Grandparents from both sides arrived at our home the day after Charles died by suicide. I was underwater emotionally and I needed to offload some of that grief onto my loved ones who were ready to hold me up at a time when I didn’t know how to exist, move forward, or even think. It was such a relief to fall into their arms. I’m fortunate to have had both sets of grandparents at that point.
My dad’s mind was going and dementia had set in which in the long run would provide some cushion for his grief because he’d forget Charles died. In some ways, I was jealous. But it meant my mother was handling a lot. Just getting up to my house was difficult. She was still caring for him at home and she was 80, and my dad was 84. And he was a handful and needed a walker and a handicapped hotel room. Meanwhile, my in-laws drove some 8-10 hours from south Georgia so they had a long way to go with short notice. My best friend Martha came from Northern Virginia.
It was a time when my mother needed me
Decisions about my dad needed to be made several times per week. But for the first year after Charles’s death, it was all I could do to brush my teeth. And while I thought about how it affected his brother, and his grandparents on both sides, I couldn’t really stay in that headspace because I was in an alternate, slow-moving universe and didn’t know when I’d be able to come up for air.

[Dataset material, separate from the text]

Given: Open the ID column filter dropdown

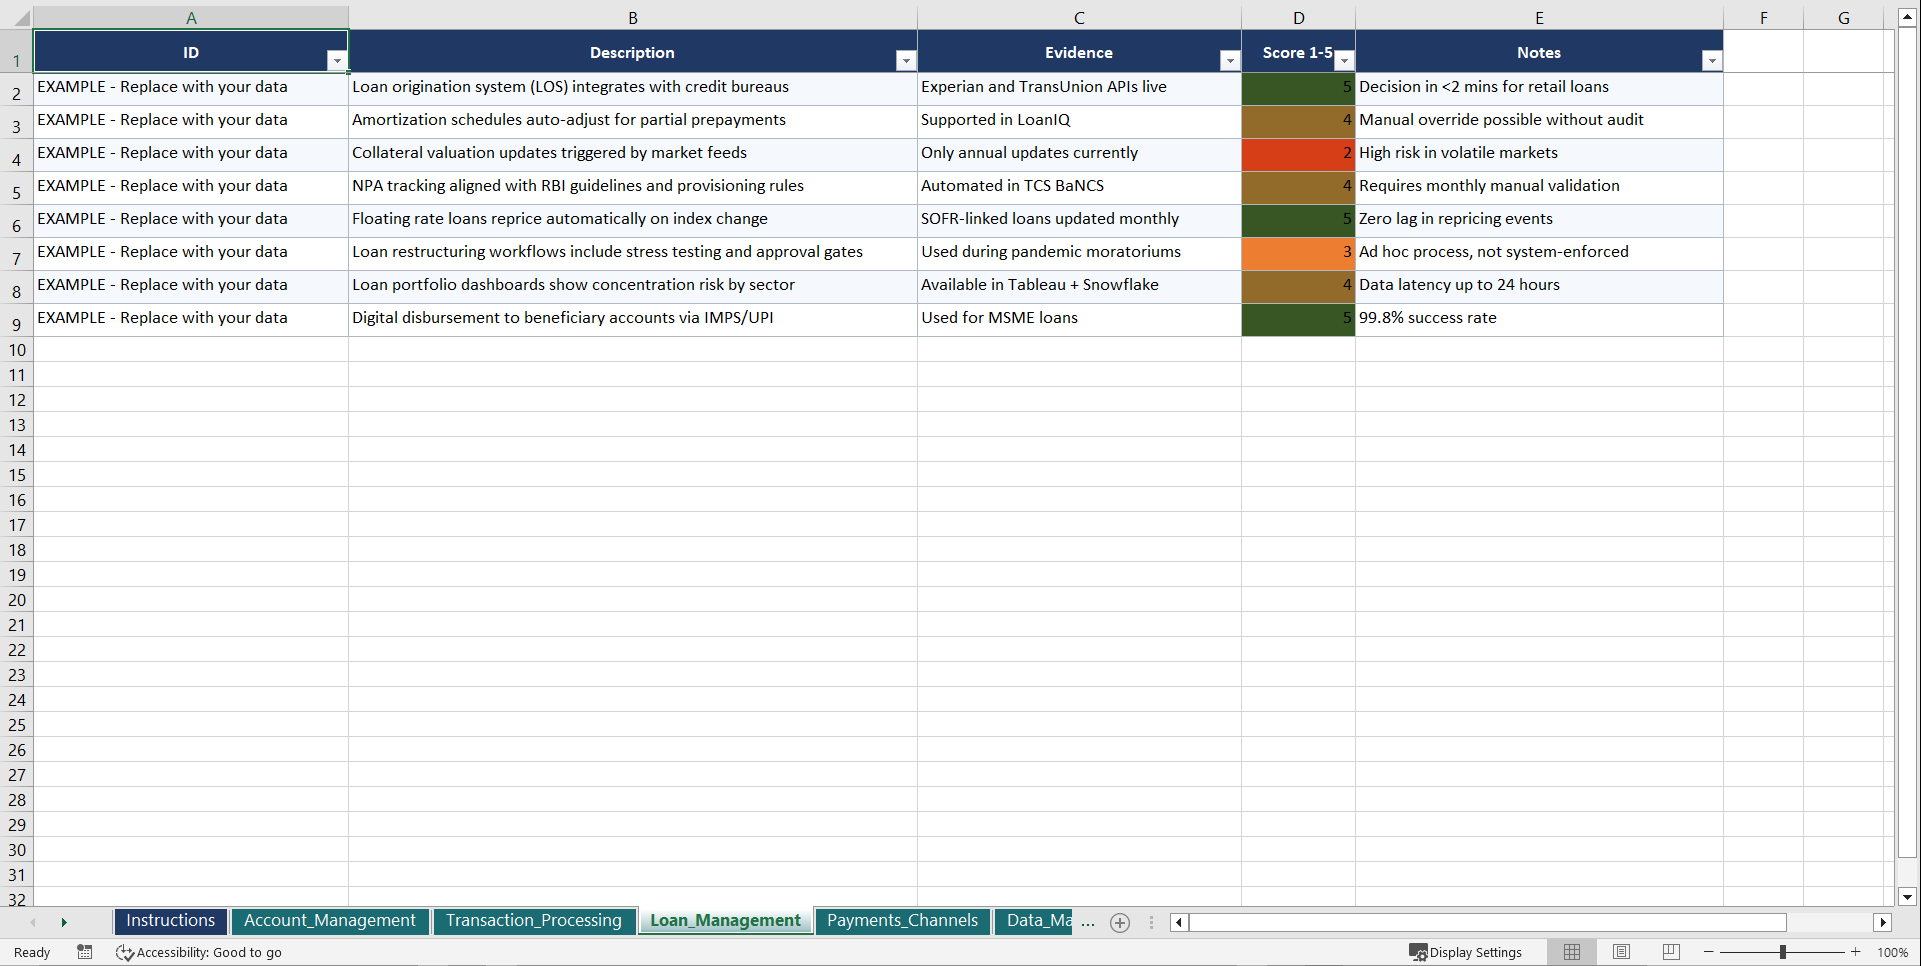Looking at the screenshot, I should tap(338, 60).
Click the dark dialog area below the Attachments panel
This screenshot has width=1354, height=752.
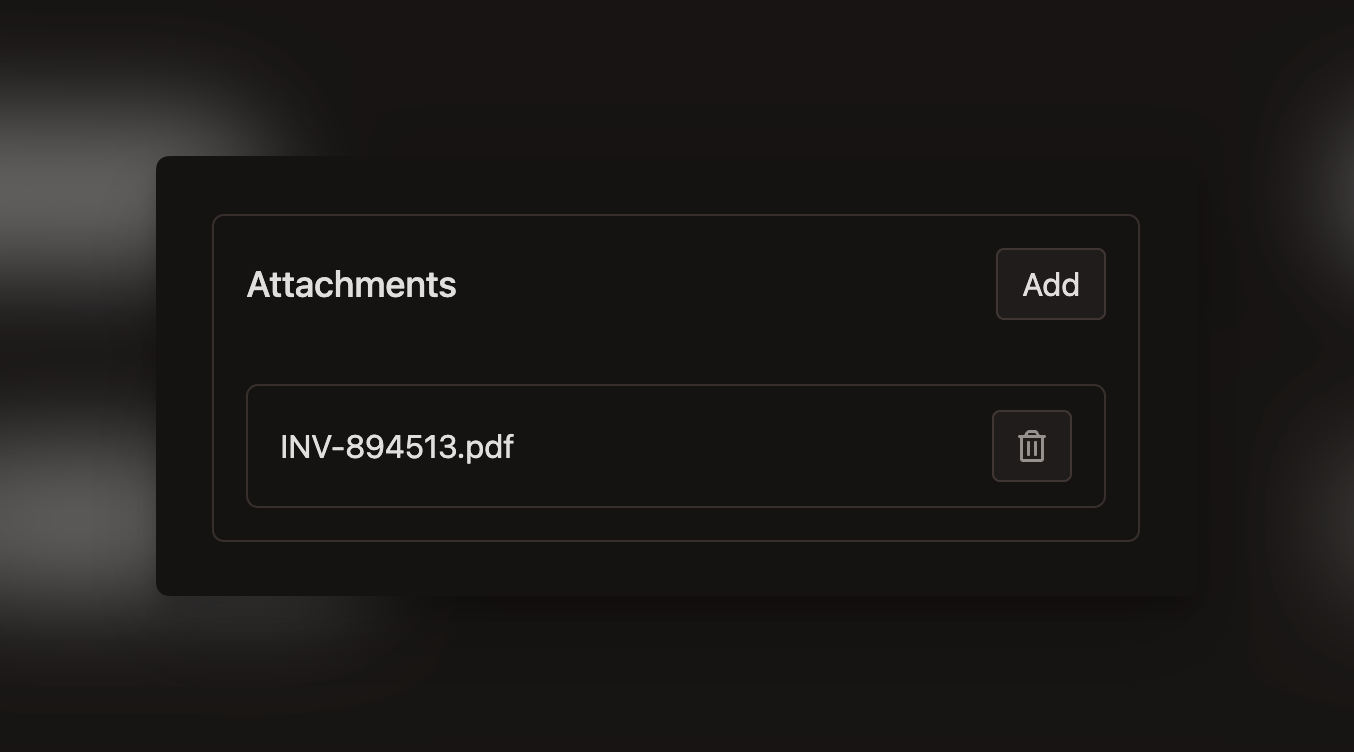(676, 568)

My dad died in May 2020 and my mom died in August 2022. The process of going through my ancestral home is a healing one. It’s a time to revisit old memories and remember the love, laughter, tears, grief, and beauty of a life well lived. Not a perfect life but I feel grateful for having two parents who loved me.
This house has a history
My grandparents built the house in 1929 and no other family has ever owned it. For the first time ever, the house will go on the market so other families can make memories. While a lot of my grandparent’s things had been sold in an estate sale, there were still a lot of pictures, photo albums, newspaper clippings, and more that have accumulated over decades. I had to go through all of that and decide what to keep, what to sell, what to toss, and what to shred.

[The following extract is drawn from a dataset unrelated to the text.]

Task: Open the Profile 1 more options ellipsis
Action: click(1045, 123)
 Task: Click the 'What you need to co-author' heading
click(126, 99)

As I was going through the file cabinet my mom kept upstairs, I ran into a file that had the cards my parents received after my son Charles’ death by suicide.

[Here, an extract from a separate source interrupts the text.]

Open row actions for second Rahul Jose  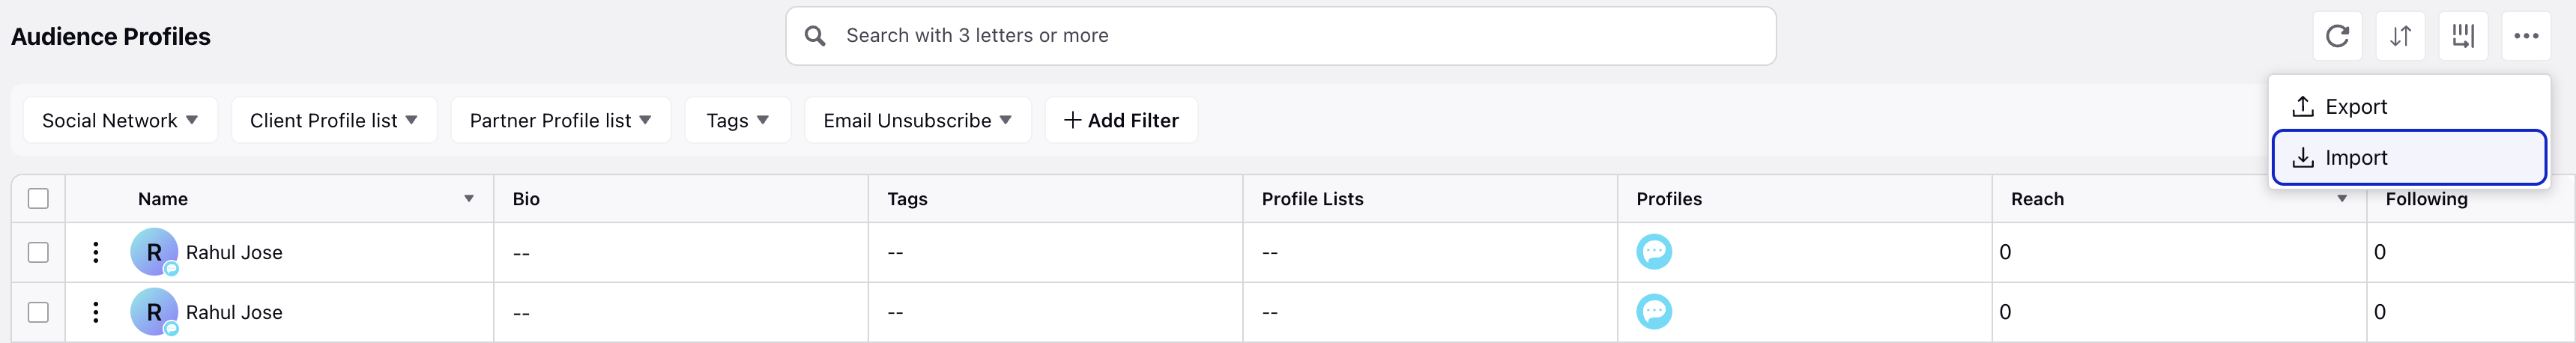tap(96, 312)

As I opened the file I didn’t feel like myself reading the contents
I was my mother holding those cards and reading them. It was the oddest shift in perspective to feel like someone else.
For the first time, I understood how lonely she was in her grief since my Dad simply didn’t have the mental capacity at that point to process the death. Besides the cards, there was the memorial service bulletin, the obituary, the article I wrote after his death, and the many others that followed.
Many of the cards from her friends had thoughtful handwritten notes and it softened the hurt that had been like a blunt force trauma just moments ago. And there in the back was the first draft of my first book, Diary of a Broken Mind.
My eyes were no longer filled with basement dust because the tsunami of tears and reflection that followed were mine and hers mixed. I had to just breathe, sit with it and not let fear of a foreign feeling rob me of the moment.
While difficult, it was also beautiful and has taken me some time to trust.
So while my mom is not on this earth anymore I had a moment with her in my heart that I couldn’t have possibly had if I’d been anywhere else but that house at that moment reading and feeling her grief and mine.